ACADEMIA DO DENDÊ
*Continuando a homenagem que comecei terças às escolas de samba que venci semana passada republico aqui uma coluna de 2011 do "Ouro de Tolo" em homenagem ao Acadêmicos do Dendê. Agremiação que sexta-feira dia 6/12 tive a felicidade de vencer seu concurso de samba-enredo pela sétima vez.
Semana que vem o blog volta ao normal com "O clube dos 23: Bangu"
Academia do Dendê
Já falei aqui da União
da Ilha e minha saga nela, do Boi da Ilha e minha história na agremiação.
Contudo, faltou uma escola que assim como as duas citadas é muito importante
pra minha história. Eu costumo dizer que a União da Ilha é a minha escola como
torcedor. Por causa dela que comecei a gostar de samba e carnaval. O Boi da
Ilha a minha escola como compositor, lá eu aprendi o pouco que sei e lá me
impulsionei pra outras conquistas.
E o que dizer do
Acadêmicos do Dendê? Até a madrugada de sexta para sábado eu não tinha definição
e agora eu tenho: o Dendê é a minha escola como sambista.
O Dendê foi uma
daquelas escolas de samba que surgem como meteoro. Antes bloco, se tornou
escola de samba em 1992 e em 1997 já desfilava no grupo de acesso A, um grupo
apenas antes do Grupo Especial. Até chegar a esse ponto o Dendê nunca desfilara
duas vezes no mesmo grupo - simplesmente o Dendê foi campeão dos grupos E,D,C
(na única vez que enfrentou a coirmã Boi da Ilha) e vice campeã do B em 1996,
conseguindo o seu lugar no sábado da Sapucaí.
Seu primeiro
intérprete foi o Quinho, hoje cantor do Salgueiro e já tema de uma coluna
minha. Chegou ao último degrau antes do especial tendo o inesquecível Carlinhos
de Pilares (foto) como seu cantor. Era a hora da consagração da escola, chegar a um
surpreendente grupo especial.
Mas não foi bem assim.
##############################
* _Objetivo 1_
Localize nas linhas abaixo todas as que trazem a palavra "dimensions" e copie cada uma delas.
##############################
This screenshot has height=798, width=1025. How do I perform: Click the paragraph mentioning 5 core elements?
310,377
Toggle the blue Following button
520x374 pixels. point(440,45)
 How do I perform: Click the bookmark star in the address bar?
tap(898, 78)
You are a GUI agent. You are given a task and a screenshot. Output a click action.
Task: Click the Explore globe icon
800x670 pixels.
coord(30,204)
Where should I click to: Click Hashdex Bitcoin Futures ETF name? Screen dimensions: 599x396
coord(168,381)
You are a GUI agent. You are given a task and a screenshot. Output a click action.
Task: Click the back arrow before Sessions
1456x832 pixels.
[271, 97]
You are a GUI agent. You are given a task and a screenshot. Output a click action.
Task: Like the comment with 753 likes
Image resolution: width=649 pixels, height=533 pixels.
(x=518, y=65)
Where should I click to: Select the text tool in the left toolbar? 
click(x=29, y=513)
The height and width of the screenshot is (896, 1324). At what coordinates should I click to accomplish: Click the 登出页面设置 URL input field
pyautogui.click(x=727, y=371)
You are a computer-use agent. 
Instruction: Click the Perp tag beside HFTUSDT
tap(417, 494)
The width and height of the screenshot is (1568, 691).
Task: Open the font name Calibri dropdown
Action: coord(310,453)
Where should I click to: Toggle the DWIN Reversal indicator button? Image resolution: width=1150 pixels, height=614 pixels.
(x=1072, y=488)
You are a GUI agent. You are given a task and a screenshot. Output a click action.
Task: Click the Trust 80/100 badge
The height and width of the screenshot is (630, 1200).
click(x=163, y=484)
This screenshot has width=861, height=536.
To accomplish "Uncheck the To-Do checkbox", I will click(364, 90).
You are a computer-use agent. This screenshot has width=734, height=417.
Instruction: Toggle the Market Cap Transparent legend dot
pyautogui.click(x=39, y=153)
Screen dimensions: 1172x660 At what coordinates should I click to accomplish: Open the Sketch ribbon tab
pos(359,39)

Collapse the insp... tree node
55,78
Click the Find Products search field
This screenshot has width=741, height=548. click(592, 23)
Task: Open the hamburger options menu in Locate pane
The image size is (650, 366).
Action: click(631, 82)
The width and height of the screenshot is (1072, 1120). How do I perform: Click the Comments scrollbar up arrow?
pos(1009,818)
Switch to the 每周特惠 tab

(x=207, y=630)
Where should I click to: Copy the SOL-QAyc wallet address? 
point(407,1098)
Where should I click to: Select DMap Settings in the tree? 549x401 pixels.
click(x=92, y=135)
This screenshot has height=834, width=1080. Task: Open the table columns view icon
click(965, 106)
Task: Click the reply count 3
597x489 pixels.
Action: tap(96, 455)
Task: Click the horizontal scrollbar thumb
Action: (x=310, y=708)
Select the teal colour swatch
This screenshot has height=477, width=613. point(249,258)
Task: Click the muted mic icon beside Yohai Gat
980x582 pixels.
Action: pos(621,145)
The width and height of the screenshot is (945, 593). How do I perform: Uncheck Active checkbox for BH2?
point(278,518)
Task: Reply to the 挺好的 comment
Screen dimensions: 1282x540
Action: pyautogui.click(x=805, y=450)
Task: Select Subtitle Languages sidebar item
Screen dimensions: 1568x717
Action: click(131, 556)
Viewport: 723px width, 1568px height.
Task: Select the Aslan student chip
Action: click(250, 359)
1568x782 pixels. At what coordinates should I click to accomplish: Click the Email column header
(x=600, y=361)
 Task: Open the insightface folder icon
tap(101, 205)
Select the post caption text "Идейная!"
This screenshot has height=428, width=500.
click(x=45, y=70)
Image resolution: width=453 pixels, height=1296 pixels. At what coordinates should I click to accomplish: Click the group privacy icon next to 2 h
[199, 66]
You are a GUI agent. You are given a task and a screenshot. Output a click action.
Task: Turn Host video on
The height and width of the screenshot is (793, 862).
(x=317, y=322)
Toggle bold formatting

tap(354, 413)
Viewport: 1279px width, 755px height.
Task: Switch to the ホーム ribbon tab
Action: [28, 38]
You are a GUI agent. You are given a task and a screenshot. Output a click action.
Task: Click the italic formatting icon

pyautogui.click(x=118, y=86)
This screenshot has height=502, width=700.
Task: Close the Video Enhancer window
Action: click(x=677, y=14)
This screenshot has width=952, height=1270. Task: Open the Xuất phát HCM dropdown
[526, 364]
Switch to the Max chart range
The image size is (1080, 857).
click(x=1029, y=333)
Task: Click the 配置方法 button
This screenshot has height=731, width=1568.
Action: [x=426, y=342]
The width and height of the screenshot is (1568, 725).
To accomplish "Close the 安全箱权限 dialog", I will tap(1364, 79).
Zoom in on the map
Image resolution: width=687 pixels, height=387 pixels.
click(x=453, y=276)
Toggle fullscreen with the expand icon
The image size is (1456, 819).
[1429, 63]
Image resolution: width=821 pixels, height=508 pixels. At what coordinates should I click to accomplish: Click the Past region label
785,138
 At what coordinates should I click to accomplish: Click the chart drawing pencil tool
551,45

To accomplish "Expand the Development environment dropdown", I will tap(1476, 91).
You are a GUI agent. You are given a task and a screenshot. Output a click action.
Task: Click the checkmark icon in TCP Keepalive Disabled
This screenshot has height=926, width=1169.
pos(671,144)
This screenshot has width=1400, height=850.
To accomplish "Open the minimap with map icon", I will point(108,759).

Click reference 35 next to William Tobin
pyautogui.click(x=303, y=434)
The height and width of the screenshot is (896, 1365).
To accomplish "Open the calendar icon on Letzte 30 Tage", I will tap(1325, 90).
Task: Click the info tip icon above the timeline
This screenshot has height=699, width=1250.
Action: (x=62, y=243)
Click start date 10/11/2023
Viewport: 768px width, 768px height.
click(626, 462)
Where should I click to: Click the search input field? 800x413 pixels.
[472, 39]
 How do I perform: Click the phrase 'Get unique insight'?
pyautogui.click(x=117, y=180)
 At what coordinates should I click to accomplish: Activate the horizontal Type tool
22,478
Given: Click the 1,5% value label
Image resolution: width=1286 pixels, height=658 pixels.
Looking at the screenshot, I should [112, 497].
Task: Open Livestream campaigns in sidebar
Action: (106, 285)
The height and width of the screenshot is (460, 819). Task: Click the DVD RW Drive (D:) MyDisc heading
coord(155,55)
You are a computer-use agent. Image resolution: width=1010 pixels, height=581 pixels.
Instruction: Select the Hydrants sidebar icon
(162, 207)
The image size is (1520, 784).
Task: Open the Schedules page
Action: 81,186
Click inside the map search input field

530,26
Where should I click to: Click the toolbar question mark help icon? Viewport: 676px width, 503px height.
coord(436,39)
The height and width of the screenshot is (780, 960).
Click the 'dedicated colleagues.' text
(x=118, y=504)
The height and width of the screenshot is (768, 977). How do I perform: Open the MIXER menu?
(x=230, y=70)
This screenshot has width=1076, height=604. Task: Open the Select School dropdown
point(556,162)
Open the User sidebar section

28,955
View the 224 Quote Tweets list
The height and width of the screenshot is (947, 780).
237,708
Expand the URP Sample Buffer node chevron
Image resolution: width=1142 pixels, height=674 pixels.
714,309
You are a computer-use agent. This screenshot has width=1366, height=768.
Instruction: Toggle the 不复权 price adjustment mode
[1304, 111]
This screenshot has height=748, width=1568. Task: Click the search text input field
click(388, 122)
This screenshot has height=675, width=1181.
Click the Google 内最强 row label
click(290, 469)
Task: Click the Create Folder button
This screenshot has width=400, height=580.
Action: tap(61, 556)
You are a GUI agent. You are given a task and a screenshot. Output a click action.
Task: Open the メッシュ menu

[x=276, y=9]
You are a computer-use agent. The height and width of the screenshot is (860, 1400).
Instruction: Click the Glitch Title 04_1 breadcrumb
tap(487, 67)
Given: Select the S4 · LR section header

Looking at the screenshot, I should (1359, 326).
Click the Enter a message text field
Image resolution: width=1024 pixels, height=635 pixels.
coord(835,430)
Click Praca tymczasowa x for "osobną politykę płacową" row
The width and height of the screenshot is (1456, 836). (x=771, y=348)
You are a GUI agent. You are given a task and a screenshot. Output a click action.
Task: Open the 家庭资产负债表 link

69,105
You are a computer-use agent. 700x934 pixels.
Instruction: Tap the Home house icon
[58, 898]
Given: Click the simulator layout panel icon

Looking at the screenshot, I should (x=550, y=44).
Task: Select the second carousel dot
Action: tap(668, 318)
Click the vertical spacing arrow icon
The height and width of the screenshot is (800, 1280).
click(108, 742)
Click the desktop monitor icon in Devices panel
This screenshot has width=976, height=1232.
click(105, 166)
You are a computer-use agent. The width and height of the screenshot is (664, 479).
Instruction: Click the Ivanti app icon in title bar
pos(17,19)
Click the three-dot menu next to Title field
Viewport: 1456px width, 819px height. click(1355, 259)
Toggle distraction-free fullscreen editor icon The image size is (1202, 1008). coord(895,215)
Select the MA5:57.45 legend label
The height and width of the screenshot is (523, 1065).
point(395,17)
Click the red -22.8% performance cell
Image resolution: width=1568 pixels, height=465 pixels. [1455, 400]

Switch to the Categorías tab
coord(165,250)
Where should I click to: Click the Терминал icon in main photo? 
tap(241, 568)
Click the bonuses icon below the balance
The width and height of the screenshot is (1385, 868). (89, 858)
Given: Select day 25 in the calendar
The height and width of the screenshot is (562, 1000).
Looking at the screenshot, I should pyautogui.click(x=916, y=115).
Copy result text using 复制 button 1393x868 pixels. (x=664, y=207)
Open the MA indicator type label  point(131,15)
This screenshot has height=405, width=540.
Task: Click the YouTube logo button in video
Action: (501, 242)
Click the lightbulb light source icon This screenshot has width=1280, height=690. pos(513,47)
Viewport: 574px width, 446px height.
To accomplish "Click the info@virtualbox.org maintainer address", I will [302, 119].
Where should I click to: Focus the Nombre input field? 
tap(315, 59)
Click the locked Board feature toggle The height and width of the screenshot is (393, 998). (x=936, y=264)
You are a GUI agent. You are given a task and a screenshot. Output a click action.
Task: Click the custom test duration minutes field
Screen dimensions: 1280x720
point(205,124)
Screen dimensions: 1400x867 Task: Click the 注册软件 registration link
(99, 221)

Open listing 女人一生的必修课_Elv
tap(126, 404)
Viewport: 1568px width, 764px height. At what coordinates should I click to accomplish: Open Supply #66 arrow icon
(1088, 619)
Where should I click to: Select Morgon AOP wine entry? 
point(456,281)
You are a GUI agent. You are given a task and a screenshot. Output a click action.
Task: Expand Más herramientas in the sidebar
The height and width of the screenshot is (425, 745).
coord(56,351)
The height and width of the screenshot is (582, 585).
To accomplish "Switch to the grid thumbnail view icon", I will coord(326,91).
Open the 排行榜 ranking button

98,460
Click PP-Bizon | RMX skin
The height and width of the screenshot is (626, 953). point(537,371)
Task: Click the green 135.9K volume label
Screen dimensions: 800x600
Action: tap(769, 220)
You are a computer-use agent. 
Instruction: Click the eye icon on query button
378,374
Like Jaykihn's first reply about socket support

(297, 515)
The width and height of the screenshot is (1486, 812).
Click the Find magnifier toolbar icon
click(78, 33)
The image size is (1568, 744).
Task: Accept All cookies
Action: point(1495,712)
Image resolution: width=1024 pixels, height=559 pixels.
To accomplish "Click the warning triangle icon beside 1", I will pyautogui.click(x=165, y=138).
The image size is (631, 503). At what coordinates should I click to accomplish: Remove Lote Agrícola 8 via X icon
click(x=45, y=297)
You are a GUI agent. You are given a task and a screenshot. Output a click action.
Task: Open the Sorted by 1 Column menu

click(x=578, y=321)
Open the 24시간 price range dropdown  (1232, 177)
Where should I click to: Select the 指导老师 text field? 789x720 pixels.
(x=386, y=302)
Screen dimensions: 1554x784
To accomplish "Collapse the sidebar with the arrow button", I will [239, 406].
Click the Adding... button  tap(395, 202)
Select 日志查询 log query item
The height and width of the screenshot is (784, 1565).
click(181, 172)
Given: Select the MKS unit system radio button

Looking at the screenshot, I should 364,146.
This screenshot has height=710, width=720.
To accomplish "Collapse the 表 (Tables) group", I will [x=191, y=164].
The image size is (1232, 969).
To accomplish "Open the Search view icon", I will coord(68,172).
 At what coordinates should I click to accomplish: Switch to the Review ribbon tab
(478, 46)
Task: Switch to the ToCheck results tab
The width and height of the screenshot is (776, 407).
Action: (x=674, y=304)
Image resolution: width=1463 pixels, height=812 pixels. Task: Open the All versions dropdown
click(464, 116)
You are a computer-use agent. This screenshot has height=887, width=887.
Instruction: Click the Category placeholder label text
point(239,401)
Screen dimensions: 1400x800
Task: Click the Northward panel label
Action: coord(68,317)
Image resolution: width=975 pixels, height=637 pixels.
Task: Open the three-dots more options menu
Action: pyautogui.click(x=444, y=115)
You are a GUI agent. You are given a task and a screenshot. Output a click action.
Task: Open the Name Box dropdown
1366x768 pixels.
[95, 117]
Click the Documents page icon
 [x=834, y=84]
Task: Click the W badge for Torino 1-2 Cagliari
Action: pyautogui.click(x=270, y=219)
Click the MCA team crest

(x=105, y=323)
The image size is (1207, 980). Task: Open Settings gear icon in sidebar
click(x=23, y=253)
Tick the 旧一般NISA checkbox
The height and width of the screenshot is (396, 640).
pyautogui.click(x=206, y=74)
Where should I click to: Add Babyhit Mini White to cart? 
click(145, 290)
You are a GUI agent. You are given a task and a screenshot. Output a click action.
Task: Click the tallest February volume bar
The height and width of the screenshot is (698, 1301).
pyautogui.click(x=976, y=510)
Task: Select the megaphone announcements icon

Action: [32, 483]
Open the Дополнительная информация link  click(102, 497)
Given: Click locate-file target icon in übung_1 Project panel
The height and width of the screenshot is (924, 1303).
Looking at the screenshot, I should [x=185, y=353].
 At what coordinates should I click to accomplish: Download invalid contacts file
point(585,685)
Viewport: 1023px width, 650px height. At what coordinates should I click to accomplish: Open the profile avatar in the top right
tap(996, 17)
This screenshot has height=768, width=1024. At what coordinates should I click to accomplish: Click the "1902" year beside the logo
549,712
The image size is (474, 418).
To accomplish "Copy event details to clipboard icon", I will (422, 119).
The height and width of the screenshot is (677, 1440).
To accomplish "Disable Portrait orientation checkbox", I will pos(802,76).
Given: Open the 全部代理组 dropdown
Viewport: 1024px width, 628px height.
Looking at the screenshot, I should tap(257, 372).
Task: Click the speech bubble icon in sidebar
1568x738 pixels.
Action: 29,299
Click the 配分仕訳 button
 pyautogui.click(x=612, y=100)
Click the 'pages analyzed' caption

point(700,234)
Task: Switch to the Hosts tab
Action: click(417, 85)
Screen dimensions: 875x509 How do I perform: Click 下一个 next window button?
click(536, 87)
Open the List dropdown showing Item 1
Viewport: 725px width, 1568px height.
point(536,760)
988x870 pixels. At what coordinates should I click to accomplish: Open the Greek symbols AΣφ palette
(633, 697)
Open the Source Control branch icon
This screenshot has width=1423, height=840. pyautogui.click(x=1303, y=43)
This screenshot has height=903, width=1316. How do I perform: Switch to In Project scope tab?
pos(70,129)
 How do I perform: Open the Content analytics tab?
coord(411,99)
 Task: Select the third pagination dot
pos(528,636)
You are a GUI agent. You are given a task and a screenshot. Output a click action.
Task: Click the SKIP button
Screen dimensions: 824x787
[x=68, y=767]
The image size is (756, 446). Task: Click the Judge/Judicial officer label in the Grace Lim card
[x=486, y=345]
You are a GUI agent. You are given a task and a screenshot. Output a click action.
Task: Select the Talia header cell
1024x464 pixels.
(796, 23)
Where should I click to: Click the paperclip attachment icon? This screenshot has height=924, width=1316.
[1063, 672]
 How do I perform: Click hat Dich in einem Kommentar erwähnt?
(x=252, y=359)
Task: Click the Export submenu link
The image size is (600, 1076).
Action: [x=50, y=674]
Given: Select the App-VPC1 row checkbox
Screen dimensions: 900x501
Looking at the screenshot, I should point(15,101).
##############################
* _Objetivo 2_
Liste todos os anos escritos com quatro algarismos no texto sobre o Acadêmicos do Dendê, na ordem em que aparecem.

* _Resposta 1_
Where should I click to: Click Hashdex Bitcoin Futures ETF name? Screen dimensions: 599x396
Screen dimensions: 1172x660 At what coordinates should I click to accomplish: Open the Sketch ribbon tab
Screen dimensions: 1282x540
Screen dimensions: 1568x717
Screen dimensions: 1280x720
Screen dimensions: 1400x867 Task: Click the 注册软件 registration link
Screen dimensions: 800x600
Screen dimensions: 1554x784
Screen dimensions: 1400x800
Screen dimensions: 875x509 How do I perform: Click 下一个 next window button?
Screen dimensions: 824x787
Screen dimensions: 900x501

* _Resposta 2_
2011, 1992, 1997, 1996